Increased measures are being introduced at both state and federal levels in a bid to quell offshore investor interest in Australian residential property. What’s been the impact as these regulatory clamps come into effect?
When July 1 rolled around, both Victoria and NSW – home to the two hottest property markets in the country – increased the tax on foreign purchases of residential property to 7 per cent and 8 per cent, respectively (up from 3 per cent and 4 per cent). In Queensland a 3 per cent tax is due to start on October 1.
In its May budget, the federal government announced a vacancy tax on properties that are left empty for six months or more in a year – another measure aimed at foreign buyers, encouraging them to rent out their investment if they aren’t planning on occupying it for an extended period.
The government has also taken steps to limit the type of property foreign buyers can purchase, channeling offshore interest towards new builds.

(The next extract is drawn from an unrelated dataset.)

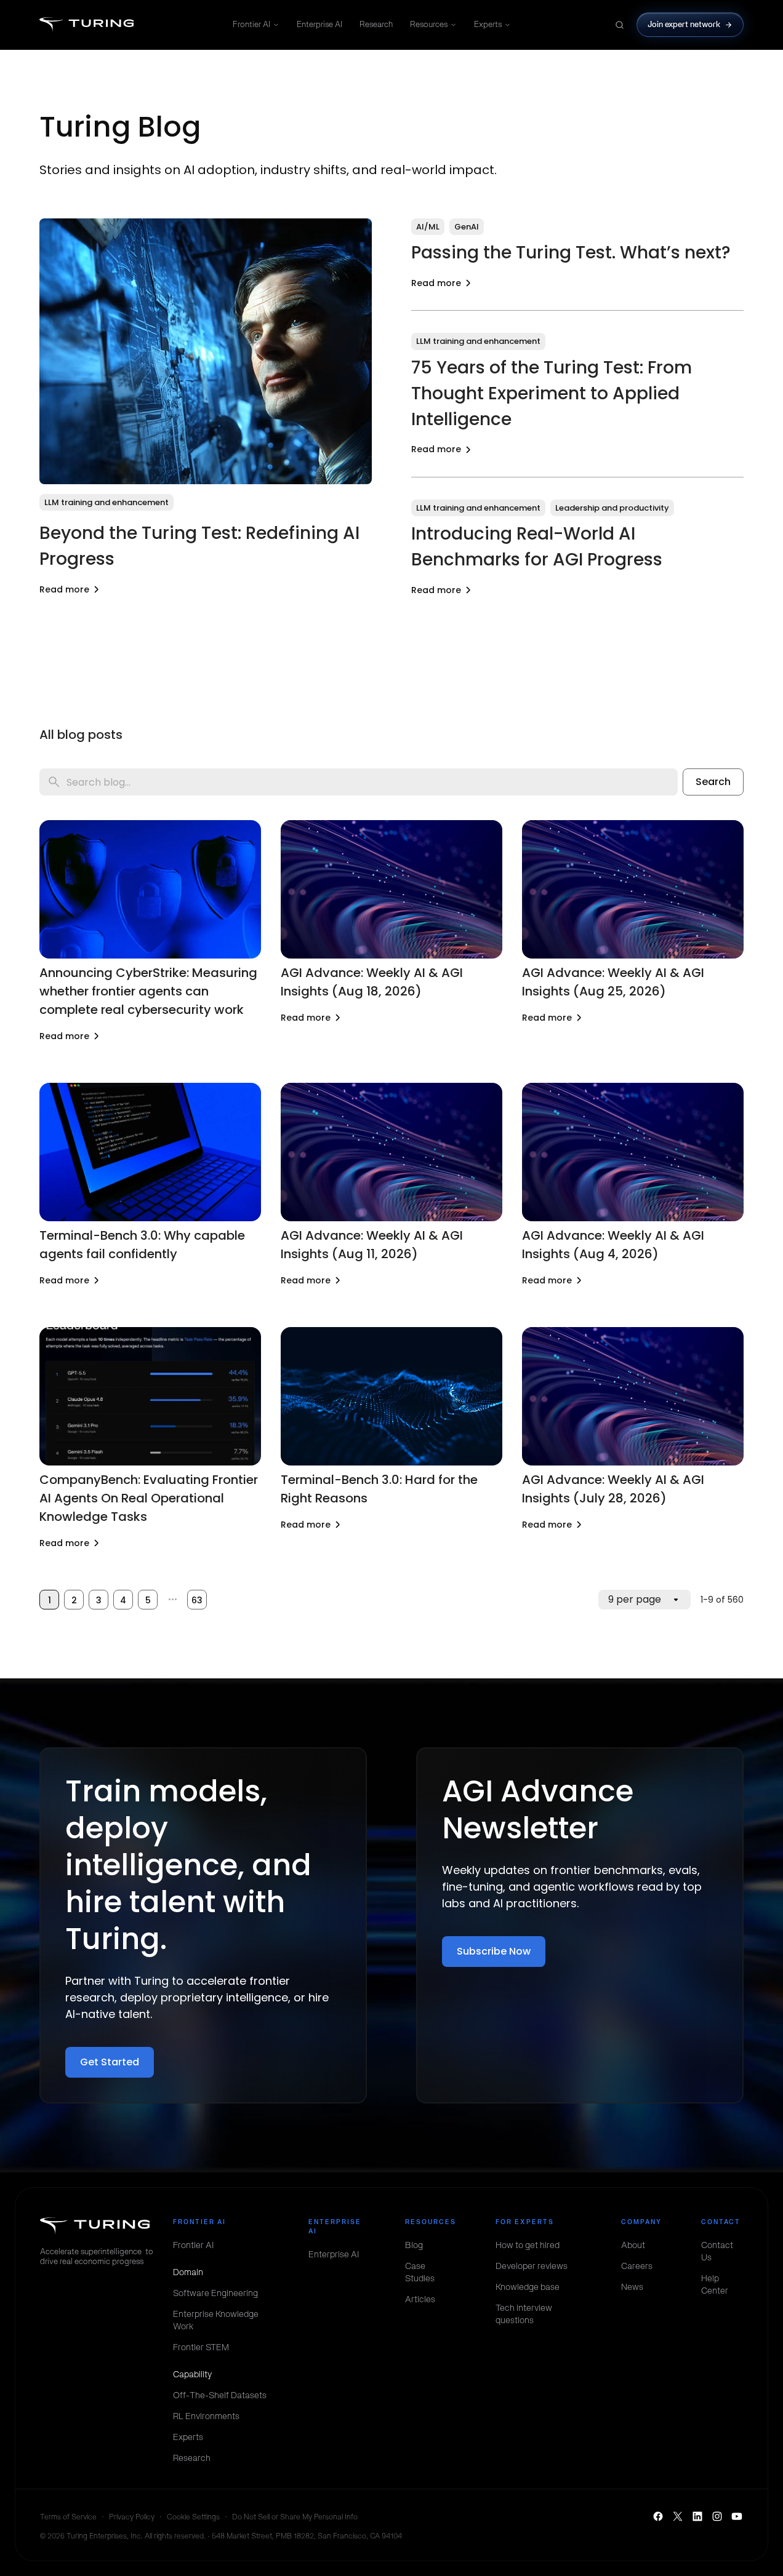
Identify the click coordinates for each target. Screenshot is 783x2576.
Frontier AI (251, 24)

With a substantial difference in the cost of purchasing a property in Australia depending on what state you’re in, offshore investors’ may become influenced by the cost of transacting when they are making a decision on where and what to buy.
Interestingly, recent research reported by The Australian showed offshore investment in Sydney commercial property totaled US$5.7 billion last financial year, placing our largest city seventh on a list of global cities for foreign investment – beating Los Angeles, Hong Kong and San Francisco.
As recent as last week, The Australian Financial Review reported that several big developers in Australia are now offering stamp duty discounts on off-the-plan apartments in a bid to attract more foreign buyers.
The real estate industry will no doubt watch keenly as the markets adjust to this increased regulation.